Eur J Obstet Gynecol Reprod Biol. 2006 Sep-Oct;128(1-2):129-34. doi: 10.1016/j.ejogrb.2005.12.010. Epub 2006 Jan 30.
The objective was to compare the effectiveness, efficacy, and safety of atosiban and nifedipine in preventing or delaying premature labor.
An interventional, randomized, controlled trial of 63 women experiencing preterm labor varying from 24 to 35 completed weeks of gestation. The women were randomized to receive either atosiban intravenously (group I, n=31), or nifedipine orally (group II, n=32).

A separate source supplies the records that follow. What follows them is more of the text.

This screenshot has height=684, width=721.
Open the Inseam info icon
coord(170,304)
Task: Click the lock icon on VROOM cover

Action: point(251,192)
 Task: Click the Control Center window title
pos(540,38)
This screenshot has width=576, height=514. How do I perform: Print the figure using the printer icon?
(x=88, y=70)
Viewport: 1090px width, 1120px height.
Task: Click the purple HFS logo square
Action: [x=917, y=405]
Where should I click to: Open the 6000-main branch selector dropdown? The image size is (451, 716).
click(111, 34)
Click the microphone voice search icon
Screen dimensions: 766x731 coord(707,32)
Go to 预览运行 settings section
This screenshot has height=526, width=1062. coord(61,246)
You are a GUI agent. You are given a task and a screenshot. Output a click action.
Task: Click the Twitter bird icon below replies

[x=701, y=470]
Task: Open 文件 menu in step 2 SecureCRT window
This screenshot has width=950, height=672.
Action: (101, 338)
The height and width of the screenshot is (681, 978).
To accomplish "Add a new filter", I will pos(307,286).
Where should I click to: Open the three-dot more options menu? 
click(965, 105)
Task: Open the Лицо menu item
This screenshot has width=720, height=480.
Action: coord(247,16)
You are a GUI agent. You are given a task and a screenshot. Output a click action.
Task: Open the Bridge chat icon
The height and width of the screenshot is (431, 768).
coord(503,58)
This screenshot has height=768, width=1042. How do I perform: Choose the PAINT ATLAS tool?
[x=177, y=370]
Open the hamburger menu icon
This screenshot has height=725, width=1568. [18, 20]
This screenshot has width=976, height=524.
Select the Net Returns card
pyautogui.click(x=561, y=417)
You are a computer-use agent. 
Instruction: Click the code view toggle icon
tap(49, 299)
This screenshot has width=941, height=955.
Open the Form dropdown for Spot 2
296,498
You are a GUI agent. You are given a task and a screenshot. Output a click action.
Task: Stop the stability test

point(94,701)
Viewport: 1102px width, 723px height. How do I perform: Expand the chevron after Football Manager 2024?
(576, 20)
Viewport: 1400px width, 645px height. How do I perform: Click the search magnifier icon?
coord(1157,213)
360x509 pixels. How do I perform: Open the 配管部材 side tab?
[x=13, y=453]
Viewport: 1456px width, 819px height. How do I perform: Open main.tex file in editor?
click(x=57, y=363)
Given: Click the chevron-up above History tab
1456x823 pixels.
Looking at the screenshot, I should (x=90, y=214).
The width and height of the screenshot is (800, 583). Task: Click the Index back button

There were no significant differences in effectiveness and efficacy of tocolysis between the two groups. Women with a history of preterm labor responded significantly better to atosiban than those with no such history. Those at 28 weeks or less responded significantly better to nifedipine, while those at more than 28 weeks' gestation showed an equal response in the two groups. Nifedipine achieved uterine quiescence in a significantly shorter time than atosiban. The maternal side effects were higher with nifedipine. Neonatal complications were comparable in both groups.
Both drugs are equally effective and efficacious in acute tocolysis. Subgrouping of patients according to gestational age and history of preterm labor may be applied in selecting the line of treatment. The maternal side effects were higher with nifedipine.
比较阿托西班和硝苯地平在预防或延迟早产方面的有效性、疗效及安全性。
一项针对63名妊娠24至35足周早产孕妇的干预性、随机对照试验。将这些孕妇随机分为两组,一组静脉注射阿托西班(第一组,n = 31),另一组口服硝苯地平(第二组,n = 32)。
两组间在宫缩抑制的有效性和疗效方面无显著差异。有早产史的孕妇对阿托西班的反应明显优于无早产史者。妊娠28周及以下的孕妇对硝苯地平反应明显更好,而妊娠28周以上者两组反应相当。硝苯地平达到子宫静息的时间明显短于阿托西班。硝苯地平的母体副作用更高。两组新生儿并发症相当。
两种药物在急性宫缩抑制方面同样有效。根据孕周和早产史对患者进行亚组划分,可用于选择治疗方案。硝苯地平的母体副作用更高。